++++ Document segment ++++

Data engineering: LLM extraction pipelines over a unified entity graph
PodcastPal
A podcast discovery app built on one unified graph: live events, the host-and-guest relationship web, and the merch those people sell, each enriching the others.
- Role
- Sole engineer, designer, and operator
- Year
- 2026
- Status
- In Development
- Live
- Visit site
- React 19 / Vite / TypeScript
- Python / FastAPI
- Gemini 2.5 Flash (extraction)
- PostgreSQL + PostGIS (Neon)
- Lambda / EventBridge / SQS ingestion
- D3.js / Leaflet
- AWS CDK / Caddy on EC2
5,500+
Podcast episodes ingested and graphed
2026-04 · RSS ingestion + LLM extraction pipeline backfill
Challenge
Podcast events, the web of who hosts and guests on what, and the merch those people endorse are usually three separate features. PodcastPal treats them as three views of one shared entity graph, so each enriches the others. The engineering challenge is building that graph cheaply and correctly from messy third-party RSS feeds, without a graph database and without letting per-request LLM cost balloon.
Process
Ingestion is a batch pipeline decoupled from the request path: a scheduled Lambda scrapes RSS into an S3 bronze tier, then SQS workers run Gemini 2.5 Flash extraction to build structured entities (podcasts, people, venues, events, merch), so user-facing pages are served from Postgres with no per-request model cost. The graph itself lives in PostgreSQL with PostGIS rather than a dedicated graph database, a deliberate cost decision: recursive queries and junction tables handle the relationship web at expected scale for roughly nothing, versus a graph database’s idle cost. A per-call cost tracker and a budget ceiling keep extraction spend bounded, and the lineage graph is visualized with D3 while events map through Leaflet.

++++ Data ++++

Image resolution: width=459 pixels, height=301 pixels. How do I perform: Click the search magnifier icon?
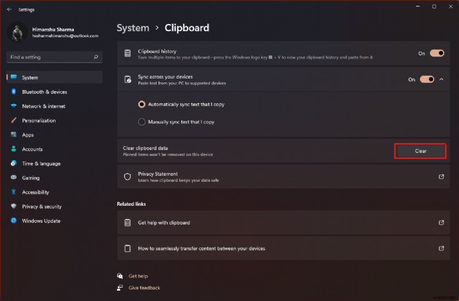pos(96,57)
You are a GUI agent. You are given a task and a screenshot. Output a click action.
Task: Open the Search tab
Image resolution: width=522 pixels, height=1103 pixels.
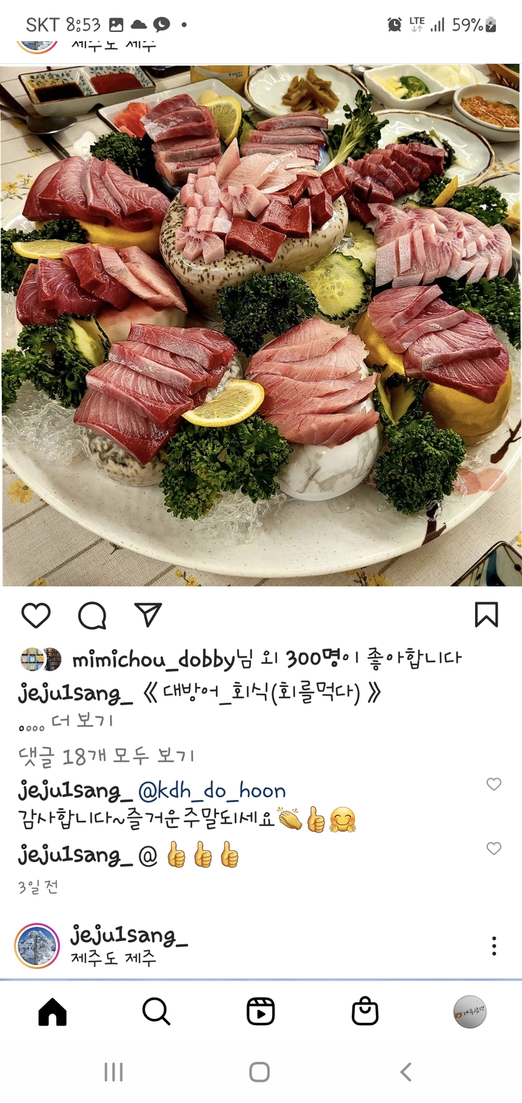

++++

■ Work order 1
In the PodcastPal write-up, where does the graph live instead of a dedicated graph database?
■ Work order 2
Return the PodcastPal write-up's wording from "Data engineering: LLM" to "enriching the others.".
The rows aren't needed for anything here.

■ Exercise solution 1
In PostgreSQL with PostGIS.

■ Exercise solution 2
Data engineering: LLM extraction pipelines over a unified entity graph
PodcastPal
A podcast discovery app built on one unified graph: live events, the host-and-guest relationship web, and the merch those people sell, each enriching the others.